Q.My family has had a complete fit about our wedding plans.  My fiance and I are planning to run away to Fiji and have a Weddingmoon at the end of December/beginning of January 2001.   (We were engaged while in the Florida Keys this last New Year's Eve.) 

 

We were trying to come up with a way to televise our ceremony over the internet for all of our friends and family to watch, and be with us in the comfort of their own homes.  In June of 2001, we were planning on renewing our vows here at our home in the Chicago 'burbs, and have a reception with a Carribbean theme, including a band/dance.  Not only is my family upset that we are "eloping", and they won't be able to watch me get married in person, they have told me that no one from my family is interested in seeing a "mock" wedding.  If they can't see the "real" thing, they don't care to even be at our vow renewal/reception.  My family lives 3 hours north of here.

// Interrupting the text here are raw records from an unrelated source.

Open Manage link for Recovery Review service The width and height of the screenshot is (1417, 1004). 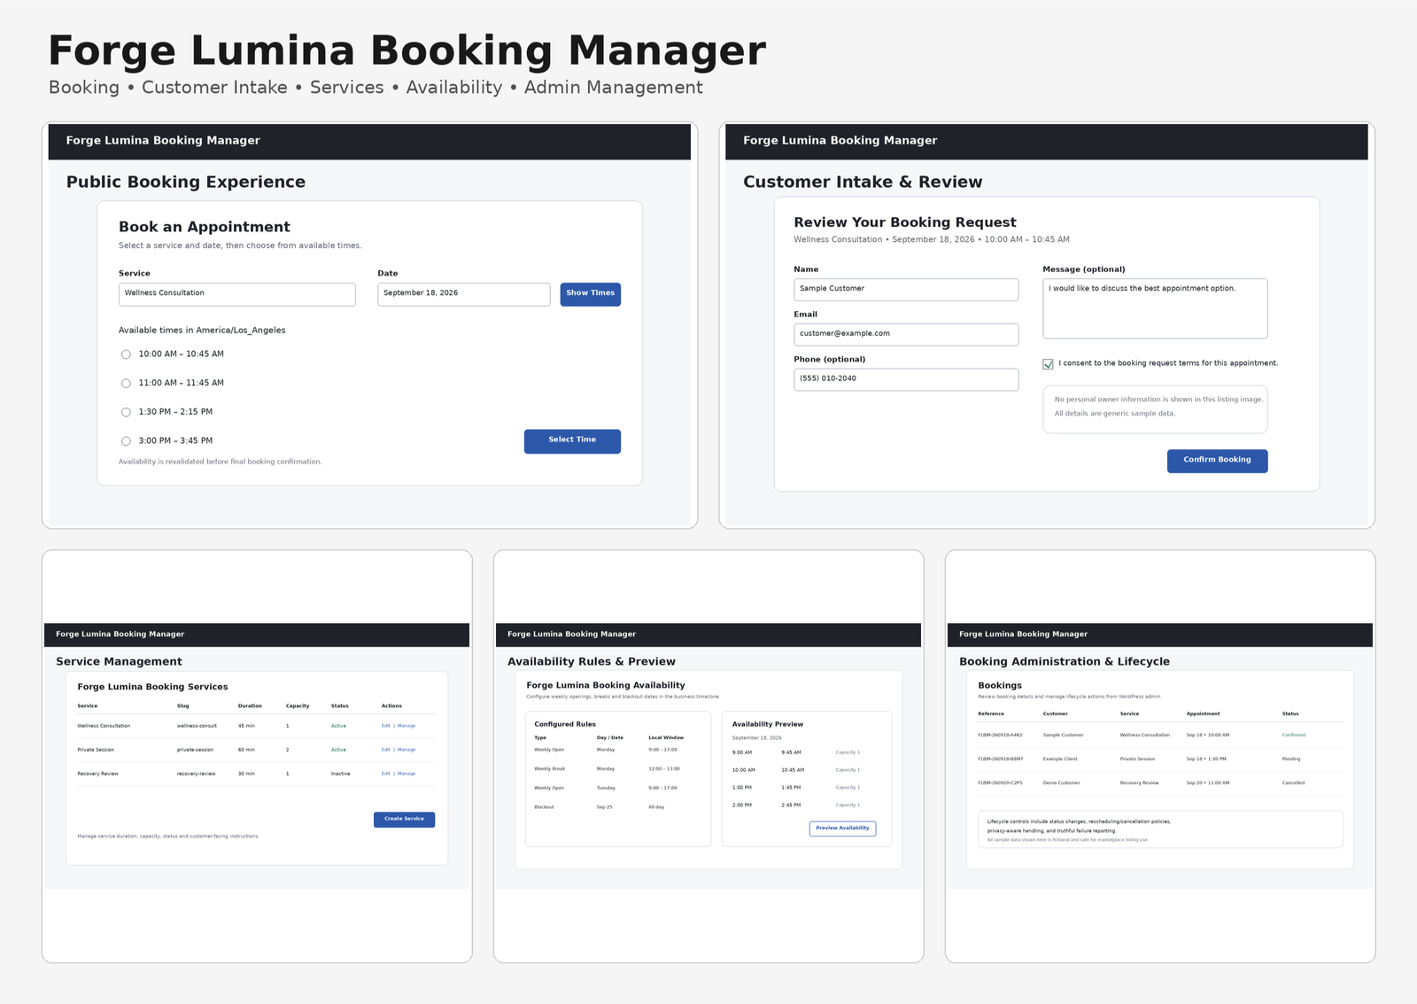407,774
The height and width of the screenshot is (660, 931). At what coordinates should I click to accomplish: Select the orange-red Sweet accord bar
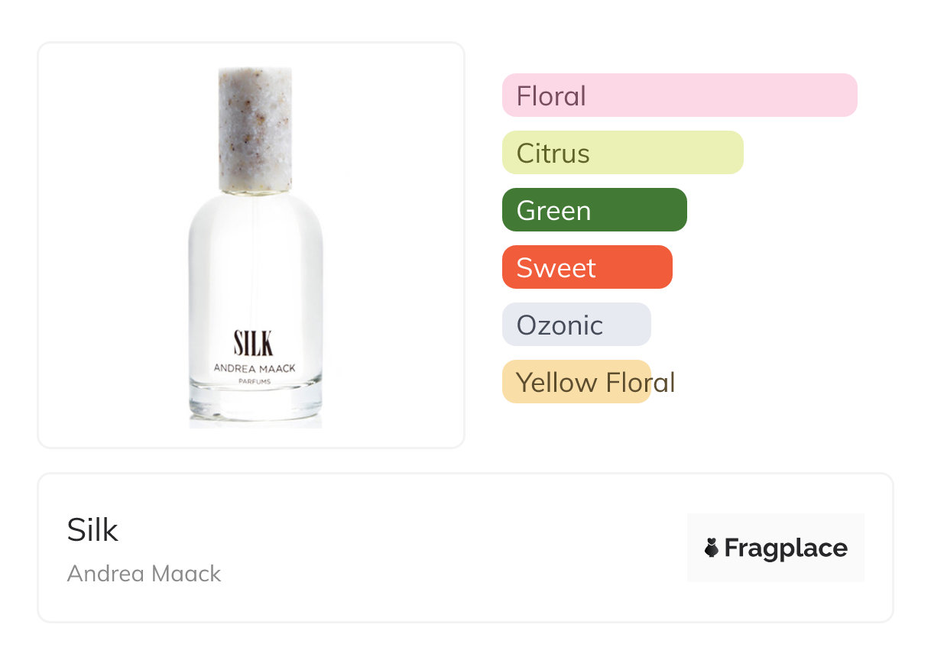[x=586, y=267]
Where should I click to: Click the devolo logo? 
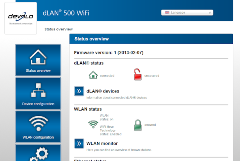click(x=20, y=18)
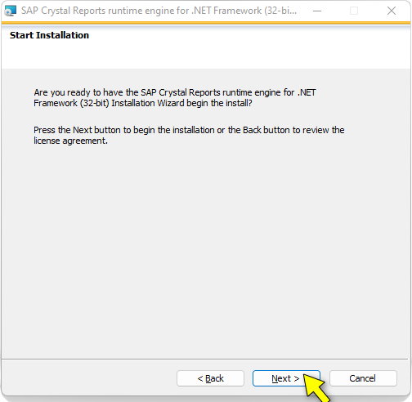Click the empty grey wizard body area
This screenshot has height=402, width=412.
(206, 245)

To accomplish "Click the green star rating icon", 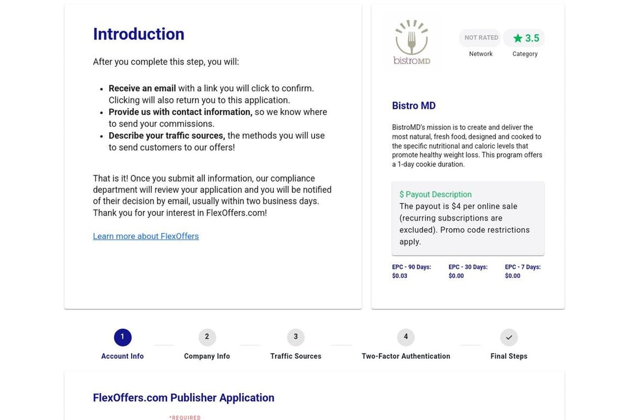I will click(x=518, y=38).
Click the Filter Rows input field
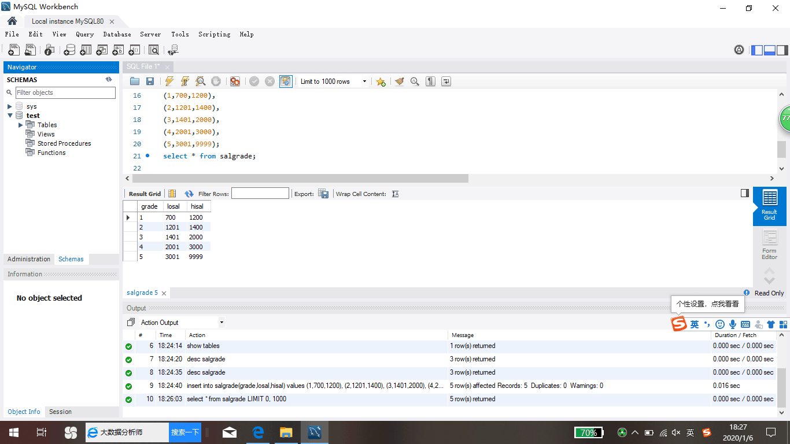 [x=260, y=194]
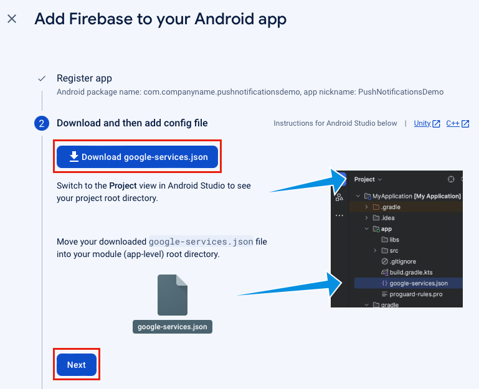
Task: Click the external-link icon beside Unity
Action: (x=436, y=124)
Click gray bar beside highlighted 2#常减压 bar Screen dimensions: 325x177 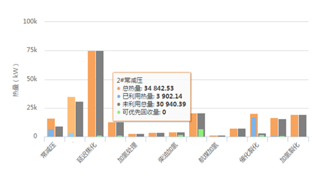[x=79, y=119]
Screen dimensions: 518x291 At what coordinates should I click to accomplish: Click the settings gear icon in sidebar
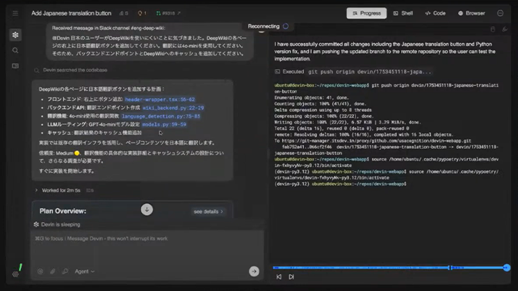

They are having a fit about hotel rooms, even though we would be paying for all or a portion of the rooms (that gesture hurt their pride, I found out later).  My aunts and uncles, are getting older, and won't travel this far.   Even if my family would show up, we would know that they don't really want to be here.  My "dream wedding" has turned into a depressing nightmare.   This situation has gotten so out of hand, that I don't want to be around them.   My Mother and I cannot have a conversation without it turning into a disagreement at first, then it usually escullates into an all out screaming match, complete with tears.   She's accused me of always loving my father more than her, I told her to take responsibility for what is taking place and to quit blaming everyone else in the family for the problems, that she's created. 
 
My fiance and I have tried, and tried, to come up with a solution that will be pleasing to everyone, but haven't had much luck.  We like our original plan, but have been willing to try to come up with an idea that will be just as exciting for everyone.   Nothing really compares to our first idea, it could be because of the lack of enthusiasm from everyone, including myself after all of this turmoil.  When I first told my Mother the original plan, she was happy for us.  She thought that would be the best option for everyone.  It was her idea to have a "mock wedding" so everyone could see me walk down the aisle and my father could "give me away".   It wasn't until my two sisters were at my Parent's house that my Mother called me with the changed attitude.  I have sent one of my sisters a resopnse to her e-mail stating her and my other sister's disapproval of the wedding plans.  My wedding day is a day that "they have been dreaming of for a long time too."  My e-mail response stuck up for the facts that this is a celebration between my fiance and I.   We would like to invite them to our home to share the day with us and the joy of beginning our new life together.  We didn't make these plans to exclude or hurt anyone, this is what we wanted to do to make our wedding day special.  That seems to be the problem, nothing seems "special" after all of this anger and frustration.   My family would like us to get married in my home town, 3 hours north.  I have tried to explain to them that I do not want to have our wedding or reception in my old home town, we want get married/have the reception in my new home town.  There aren't any places that have any meaning to anyone between here and there, we've already tried that.  As far as options, we've made quite a few different brain storming lists, and our results have been disappointing.
 
My fiance is absolutely wonderful.  No one, including myself, could have ever imagined that I would be with someone this awesome.  My fiance and I were once again trying to make plans for our wedding day just last night.  He confessed that since all of these issues have surface from my family, it has "taken the wind out of his sails" on renewing the vows, and what to do for a reception.  Do we even have a reception?  Why have a reception if people don't really want to be there?  I have never been married before, he has.  His family is fine with whatever we decide to do, they are just happy that we're happy.  I just wish my family could be the same.  I don't know if I should keep trying to get my family involved, or just send them an invitation, and see what happens.  This sure isn't what I thought getting married would be like. 
 
How do you suggest I handle this situation with my family?